- _Given request_
List each line of the data below that contains the word "computer". Case counts.

- _Dataset items_
----------------------------------------
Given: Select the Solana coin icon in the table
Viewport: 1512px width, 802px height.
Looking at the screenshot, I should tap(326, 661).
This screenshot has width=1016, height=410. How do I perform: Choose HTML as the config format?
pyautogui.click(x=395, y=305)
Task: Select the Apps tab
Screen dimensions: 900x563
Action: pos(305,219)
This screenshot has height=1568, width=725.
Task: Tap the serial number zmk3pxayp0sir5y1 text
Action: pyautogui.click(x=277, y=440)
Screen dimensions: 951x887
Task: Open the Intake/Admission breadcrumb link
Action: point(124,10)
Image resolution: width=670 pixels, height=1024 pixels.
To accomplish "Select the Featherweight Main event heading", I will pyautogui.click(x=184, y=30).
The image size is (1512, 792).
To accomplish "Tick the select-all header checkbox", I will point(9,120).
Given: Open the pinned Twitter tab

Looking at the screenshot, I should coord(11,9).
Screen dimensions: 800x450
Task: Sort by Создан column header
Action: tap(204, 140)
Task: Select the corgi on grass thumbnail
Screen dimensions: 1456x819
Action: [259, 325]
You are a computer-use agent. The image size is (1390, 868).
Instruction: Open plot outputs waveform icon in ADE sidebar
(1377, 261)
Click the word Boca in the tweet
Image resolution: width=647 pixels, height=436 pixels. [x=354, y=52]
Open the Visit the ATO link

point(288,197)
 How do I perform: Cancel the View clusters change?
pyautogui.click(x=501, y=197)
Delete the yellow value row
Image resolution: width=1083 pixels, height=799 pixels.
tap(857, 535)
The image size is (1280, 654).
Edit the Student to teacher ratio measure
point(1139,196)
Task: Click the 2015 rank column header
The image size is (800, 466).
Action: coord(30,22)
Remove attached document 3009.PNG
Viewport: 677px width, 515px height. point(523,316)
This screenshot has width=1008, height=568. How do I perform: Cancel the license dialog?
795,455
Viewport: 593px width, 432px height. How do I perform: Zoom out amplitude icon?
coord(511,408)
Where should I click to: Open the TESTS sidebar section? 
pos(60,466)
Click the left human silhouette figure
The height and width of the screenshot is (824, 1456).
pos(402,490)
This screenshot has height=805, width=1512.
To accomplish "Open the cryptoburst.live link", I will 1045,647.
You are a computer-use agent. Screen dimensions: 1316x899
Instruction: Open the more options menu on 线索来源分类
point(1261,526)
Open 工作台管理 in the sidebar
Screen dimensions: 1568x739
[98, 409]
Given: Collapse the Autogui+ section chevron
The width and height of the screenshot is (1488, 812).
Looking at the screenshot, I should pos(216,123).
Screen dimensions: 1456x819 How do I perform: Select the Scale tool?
----------------------------------------
- _Output of the task_
You are a computer-use agent. The image size is (1390, 868).
You are a computer-use agent. Screen dimensions: 1316x899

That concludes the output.